Councilor Nansen had smiled and opened his palm as if to show there was nothing hidden there. “Do not activate the device until your authorities are sure that all Hegemony citizens are evacuated or shielded, he had said. It will be, after all, totally under your control.”
Feldstein, Sabenstorafen, Peters, Persov, and many of the others had been instantly enthusiastic. A secret weapon to end all secret weapons.
The Ousters could be warned… a demonstration could be arranged.
“I’m sorry,” Councilor Nansen had said. His teeth when he smiled were as pearly white as his robes. “There can be no demonstration. The weapon works just as a deathwand, only across a much wider region. There will be no property damage or blast effect, no measurable shock wave above the neutrino level. Merely dead invaders.”
“To demonstrate it,” Councilor Albedo had explained, “you must use it on at least one Ouster Swarm.”

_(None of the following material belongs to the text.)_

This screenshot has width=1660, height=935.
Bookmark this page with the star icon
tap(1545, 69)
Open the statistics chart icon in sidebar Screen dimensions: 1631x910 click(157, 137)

The excitement of the War Council had not been lessened. “Perfect,” said All Thing Speaker Gibbons, “choose one Swarm, test the device, fatline the results to the other Swarms, and give them a one-hour deadline to break off their attacks. We didn’t provoke this war. Better millions of the enemy dead than a war that claims tens of billions over the next decade.”
“Hiroshima,” Gladstone had said, her only comment of the day. It had been said too softly for anyone except her aide Sedeptra to hear.
Morpurgo had asked: “Do we know that the killing rays will become ineffective at three light-years? Have you tested it?”
Councilor Nansen smiled. If he answered yes, there were heaps of dead humans somewhere. If he said no, the device’s reliability was seriously at stake. “We are certain that it will work,” said Nansen. “Our simulation runs were foolproof.”
The Kiev Team AIs said that about the first farcaster singularity, thought Gladstone. The one that destroyed Earth. She said nothing aloud.
Still, Singh and Morpurgo and Van Zeidt and their specialists had spiked Nansen’s guns by showing that Mare Infinitus could not be evacuated quickly enough and that the only first-wave Web world that had its own labyrinth was Armaghast, which was within a light-year of Pacem and Svoboda.
Councilor Nansen’s earnest, helpful smile did not fade. “You want a demonstration, and that would be only sensible,” he said quietly. “You need to show the Ousters that invasion will not be tolerated, while focusing on the minimum loss of life. And you need to shelter your indigenous Hegemony population.” He paused, folded his hands on the tabletop. “What about Hyperion?”
The buzz around the table deepened in tone.
“It’s not really a Web world,” said Speaker Gibbons.
“Yet it is in the Web now, with the FORCE farcaster still in place!” cried Garion Persov of Diplomacy, obviously a convert to the idea.
General Morpurgo’s stern expression did not shift. “That will be there only another few hours. We’re protecting the singularity sphere now, but it could fall at any time. Much of Hyperion itself is already in Ouster hands.”